#### Prompt:
In the data below, find the line containing "The height and width of the screenshot is (955, 1076)."; reproduce that line and all subsequent lines exactly, and nothing else.

#### Given information:
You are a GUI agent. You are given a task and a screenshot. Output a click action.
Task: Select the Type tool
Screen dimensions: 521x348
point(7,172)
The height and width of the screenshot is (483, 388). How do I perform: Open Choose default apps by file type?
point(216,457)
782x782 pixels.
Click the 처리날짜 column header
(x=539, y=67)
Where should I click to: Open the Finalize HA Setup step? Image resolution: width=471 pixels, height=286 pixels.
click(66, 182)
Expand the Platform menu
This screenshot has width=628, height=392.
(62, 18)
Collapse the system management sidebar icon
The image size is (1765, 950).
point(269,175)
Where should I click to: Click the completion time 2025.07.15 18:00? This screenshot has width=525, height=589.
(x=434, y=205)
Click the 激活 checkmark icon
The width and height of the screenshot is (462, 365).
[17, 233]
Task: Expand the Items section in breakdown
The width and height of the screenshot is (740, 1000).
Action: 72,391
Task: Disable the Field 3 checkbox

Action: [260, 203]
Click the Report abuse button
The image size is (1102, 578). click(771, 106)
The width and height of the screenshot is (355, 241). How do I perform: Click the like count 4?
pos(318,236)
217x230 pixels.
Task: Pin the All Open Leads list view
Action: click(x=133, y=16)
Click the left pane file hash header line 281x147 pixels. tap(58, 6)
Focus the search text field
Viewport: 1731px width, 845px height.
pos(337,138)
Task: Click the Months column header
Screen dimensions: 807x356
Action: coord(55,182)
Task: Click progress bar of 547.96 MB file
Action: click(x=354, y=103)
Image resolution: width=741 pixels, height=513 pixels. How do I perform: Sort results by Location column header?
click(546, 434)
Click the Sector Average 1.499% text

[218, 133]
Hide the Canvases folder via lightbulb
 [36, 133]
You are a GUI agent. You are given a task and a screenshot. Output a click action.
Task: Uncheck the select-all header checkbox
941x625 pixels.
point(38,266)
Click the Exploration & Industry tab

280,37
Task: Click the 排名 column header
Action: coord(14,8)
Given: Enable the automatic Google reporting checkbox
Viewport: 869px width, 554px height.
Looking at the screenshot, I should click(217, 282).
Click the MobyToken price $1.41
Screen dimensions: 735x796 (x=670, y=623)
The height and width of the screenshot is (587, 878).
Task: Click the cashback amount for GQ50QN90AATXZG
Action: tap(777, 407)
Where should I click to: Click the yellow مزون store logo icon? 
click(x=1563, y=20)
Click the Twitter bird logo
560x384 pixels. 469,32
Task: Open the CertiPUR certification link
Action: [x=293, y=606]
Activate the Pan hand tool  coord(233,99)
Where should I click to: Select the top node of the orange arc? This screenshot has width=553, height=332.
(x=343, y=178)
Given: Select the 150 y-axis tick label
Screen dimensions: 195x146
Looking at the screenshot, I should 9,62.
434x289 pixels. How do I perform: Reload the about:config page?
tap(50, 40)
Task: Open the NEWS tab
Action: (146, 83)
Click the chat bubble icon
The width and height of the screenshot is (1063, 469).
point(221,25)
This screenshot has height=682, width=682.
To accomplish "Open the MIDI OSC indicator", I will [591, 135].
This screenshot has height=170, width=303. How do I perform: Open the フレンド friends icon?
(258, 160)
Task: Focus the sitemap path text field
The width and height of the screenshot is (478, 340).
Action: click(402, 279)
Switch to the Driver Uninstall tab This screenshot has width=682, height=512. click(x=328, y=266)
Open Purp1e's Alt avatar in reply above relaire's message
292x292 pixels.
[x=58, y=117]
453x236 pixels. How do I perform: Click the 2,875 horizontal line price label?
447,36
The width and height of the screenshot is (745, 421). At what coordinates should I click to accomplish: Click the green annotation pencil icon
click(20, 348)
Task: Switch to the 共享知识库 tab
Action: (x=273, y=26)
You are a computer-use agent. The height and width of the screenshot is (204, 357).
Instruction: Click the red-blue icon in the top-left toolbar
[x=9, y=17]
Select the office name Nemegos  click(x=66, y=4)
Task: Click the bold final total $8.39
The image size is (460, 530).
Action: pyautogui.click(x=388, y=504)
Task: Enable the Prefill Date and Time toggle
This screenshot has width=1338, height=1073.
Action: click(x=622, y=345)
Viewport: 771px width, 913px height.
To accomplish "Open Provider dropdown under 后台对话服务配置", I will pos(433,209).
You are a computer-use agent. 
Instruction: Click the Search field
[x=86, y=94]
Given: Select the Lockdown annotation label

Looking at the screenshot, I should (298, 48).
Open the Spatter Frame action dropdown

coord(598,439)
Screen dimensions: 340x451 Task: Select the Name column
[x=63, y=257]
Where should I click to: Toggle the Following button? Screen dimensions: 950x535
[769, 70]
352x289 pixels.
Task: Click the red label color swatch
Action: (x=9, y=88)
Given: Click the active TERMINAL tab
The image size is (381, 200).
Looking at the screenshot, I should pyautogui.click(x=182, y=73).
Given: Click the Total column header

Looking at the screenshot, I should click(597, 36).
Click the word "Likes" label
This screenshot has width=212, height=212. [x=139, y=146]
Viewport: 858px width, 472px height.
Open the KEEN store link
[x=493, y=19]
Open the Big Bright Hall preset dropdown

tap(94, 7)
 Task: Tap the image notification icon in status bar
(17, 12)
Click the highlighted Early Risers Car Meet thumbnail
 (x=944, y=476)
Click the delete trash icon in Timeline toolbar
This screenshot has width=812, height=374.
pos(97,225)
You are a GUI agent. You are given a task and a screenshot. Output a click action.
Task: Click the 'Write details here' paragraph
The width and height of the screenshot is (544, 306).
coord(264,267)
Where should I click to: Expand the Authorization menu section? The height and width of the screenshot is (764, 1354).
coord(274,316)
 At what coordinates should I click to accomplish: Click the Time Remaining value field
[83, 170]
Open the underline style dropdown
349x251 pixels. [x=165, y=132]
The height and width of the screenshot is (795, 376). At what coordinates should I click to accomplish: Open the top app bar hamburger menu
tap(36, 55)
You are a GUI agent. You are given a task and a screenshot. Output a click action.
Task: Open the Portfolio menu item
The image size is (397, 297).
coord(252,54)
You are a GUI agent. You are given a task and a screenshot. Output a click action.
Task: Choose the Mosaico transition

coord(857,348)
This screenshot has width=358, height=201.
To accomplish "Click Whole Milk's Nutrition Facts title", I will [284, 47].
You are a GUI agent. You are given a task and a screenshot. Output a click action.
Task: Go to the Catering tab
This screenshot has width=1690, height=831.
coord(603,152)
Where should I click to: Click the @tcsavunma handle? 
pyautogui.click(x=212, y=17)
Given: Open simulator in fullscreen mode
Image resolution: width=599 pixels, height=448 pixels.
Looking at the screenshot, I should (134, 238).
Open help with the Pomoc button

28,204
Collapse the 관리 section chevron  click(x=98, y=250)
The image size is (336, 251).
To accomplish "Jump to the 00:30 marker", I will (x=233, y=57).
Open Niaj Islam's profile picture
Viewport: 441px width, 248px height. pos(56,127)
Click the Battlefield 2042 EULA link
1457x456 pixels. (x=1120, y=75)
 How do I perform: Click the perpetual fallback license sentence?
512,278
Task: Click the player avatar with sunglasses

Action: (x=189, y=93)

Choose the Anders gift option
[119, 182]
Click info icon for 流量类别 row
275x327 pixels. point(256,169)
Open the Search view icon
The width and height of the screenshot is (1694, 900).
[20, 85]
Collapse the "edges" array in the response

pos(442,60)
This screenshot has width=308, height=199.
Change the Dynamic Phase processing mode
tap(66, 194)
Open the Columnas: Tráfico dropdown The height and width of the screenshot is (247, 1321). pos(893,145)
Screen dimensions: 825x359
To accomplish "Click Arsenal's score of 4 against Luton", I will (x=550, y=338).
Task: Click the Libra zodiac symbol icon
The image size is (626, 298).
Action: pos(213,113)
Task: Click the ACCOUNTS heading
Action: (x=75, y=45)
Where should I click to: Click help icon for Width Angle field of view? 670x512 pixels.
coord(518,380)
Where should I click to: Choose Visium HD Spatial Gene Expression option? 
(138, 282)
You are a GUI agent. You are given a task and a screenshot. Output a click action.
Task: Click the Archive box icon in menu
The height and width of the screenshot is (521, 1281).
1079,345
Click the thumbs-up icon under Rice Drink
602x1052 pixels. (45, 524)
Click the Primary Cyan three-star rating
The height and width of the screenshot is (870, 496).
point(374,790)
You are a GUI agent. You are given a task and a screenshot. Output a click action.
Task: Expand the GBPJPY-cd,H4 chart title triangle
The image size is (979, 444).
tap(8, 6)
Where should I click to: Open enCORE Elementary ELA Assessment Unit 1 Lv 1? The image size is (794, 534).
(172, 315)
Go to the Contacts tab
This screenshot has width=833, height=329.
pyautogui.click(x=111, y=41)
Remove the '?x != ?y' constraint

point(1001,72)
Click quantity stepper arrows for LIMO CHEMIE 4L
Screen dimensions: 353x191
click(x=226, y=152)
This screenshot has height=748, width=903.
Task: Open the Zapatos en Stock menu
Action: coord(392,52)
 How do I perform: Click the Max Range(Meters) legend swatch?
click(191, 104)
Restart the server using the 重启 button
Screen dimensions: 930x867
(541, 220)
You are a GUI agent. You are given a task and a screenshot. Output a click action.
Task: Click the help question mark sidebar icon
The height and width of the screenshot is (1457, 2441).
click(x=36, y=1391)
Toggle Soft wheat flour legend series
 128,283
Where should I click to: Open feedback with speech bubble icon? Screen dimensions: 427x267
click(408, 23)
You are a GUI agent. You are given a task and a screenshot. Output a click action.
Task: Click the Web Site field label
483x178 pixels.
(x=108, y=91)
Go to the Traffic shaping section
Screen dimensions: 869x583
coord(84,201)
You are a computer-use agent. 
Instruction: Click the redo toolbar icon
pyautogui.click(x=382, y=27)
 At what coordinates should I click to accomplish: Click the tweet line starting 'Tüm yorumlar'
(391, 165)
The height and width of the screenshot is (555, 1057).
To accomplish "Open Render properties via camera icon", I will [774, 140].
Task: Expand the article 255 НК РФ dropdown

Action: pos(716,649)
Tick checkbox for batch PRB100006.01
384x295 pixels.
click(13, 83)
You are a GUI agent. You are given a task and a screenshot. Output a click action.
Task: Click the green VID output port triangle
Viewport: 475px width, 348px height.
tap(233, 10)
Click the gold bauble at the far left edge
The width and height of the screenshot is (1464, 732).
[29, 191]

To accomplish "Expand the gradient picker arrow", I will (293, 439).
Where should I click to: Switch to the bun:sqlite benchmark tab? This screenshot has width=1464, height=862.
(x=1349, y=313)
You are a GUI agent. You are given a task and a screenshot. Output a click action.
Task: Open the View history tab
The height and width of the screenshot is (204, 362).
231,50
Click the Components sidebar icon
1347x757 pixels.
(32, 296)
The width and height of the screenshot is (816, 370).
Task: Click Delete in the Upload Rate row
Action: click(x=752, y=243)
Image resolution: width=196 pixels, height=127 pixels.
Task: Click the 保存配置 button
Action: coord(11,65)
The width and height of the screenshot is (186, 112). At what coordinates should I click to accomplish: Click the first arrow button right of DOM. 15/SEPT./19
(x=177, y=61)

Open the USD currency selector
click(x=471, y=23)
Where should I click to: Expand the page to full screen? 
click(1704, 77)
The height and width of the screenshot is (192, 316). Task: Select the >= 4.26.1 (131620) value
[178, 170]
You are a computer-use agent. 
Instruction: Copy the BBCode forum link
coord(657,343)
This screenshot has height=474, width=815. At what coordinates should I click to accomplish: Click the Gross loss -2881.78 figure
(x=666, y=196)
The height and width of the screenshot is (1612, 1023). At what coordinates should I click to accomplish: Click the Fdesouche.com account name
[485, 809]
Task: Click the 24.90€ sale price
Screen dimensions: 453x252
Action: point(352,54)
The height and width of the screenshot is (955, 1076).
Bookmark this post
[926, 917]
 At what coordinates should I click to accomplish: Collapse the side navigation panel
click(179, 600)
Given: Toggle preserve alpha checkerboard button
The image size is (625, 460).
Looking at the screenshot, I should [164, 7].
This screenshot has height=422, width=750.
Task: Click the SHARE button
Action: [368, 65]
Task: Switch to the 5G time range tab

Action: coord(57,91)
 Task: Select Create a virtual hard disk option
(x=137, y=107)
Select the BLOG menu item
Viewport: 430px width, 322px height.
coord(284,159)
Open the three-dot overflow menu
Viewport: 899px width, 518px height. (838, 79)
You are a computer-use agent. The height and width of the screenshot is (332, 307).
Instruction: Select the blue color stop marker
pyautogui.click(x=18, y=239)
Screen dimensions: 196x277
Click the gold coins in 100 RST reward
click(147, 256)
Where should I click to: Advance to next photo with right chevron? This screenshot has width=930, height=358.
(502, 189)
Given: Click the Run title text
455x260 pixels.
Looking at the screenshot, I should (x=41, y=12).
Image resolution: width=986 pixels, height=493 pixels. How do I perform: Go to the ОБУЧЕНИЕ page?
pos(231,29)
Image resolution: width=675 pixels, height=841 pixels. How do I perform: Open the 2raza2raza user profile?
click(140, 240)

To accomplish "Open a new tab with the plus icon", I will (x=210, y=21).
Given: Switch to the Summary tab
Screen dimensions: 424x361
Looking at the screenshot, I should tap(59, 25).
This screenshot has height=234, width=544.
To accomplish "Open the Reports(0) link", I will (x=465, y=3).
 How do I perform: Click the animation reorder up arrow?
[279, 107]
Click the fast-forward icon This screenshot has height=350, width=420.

#### Reply:
The height and width of the screenshot is (955, 1076).
Bookmark this post
[926, 917]
 At what coordinates should I click to accomplish: Collapse the side navigation panel
click(179, 600)
Given: Toggle preserve alpha checkerboard button
The image size is (625, 460).
Looking at the screenshot, I should [164, 7].
This screenshot has height=422, width=750.
Task: Click the SHARE button
Action: [368, 65]
Task: Switch to the 5G time range tab

Action: coord(57,91)
 Task: Select Create a virtual hard disk option
(x=137, y=107)
Select the BLOG menu item
Viewport: 430px width, 322px height.
coord(284,159)
Open the three-dot overflow menu
Viewport: 899px width, 518px height. (838, 79)
You are a computer-use agent. The height and width of the screenshot is (332, 307).
Instruction: Select the blue color stop marker
pyautogui.click(x=18, y=239)
Screen dimensions: 196x277
Click the gold coins in 100 RST reward
click(147, 256)
Where should I click to: Advance to next photo with right chevron? This screenshot has width=930, height=358.
(502, 189)
Given: Click the Run title text
455x260 pixels.
Looking at the screenshot, I should (x=41, y=12).
Image resolution: width=986 pixels, height=493 pixels. How do I perform: Go to the ОБУЧЕНИЕ page?
pos(231,29)
Image resolution: width=675 pixels, height=841 pixels. How do I perform: Open the 2raza2raza user profile?
click(140, 240)

To accomplish "Open a new tab with the plus icon", I will (x=210, y=21).
Given: Switch to the Summary tab
Screen dimensions: 424x361
Looking at the screenshot, I should tap(59, 25).
This screenshot has height=234, width=544.
To accomplish "Open the Reports(0) link", I will (x=465, y=3).
 How do I perform: Click the animation reorder up arrow?
[279, 107]
Click the fast-forward icon This screenshot has height=350, width=420.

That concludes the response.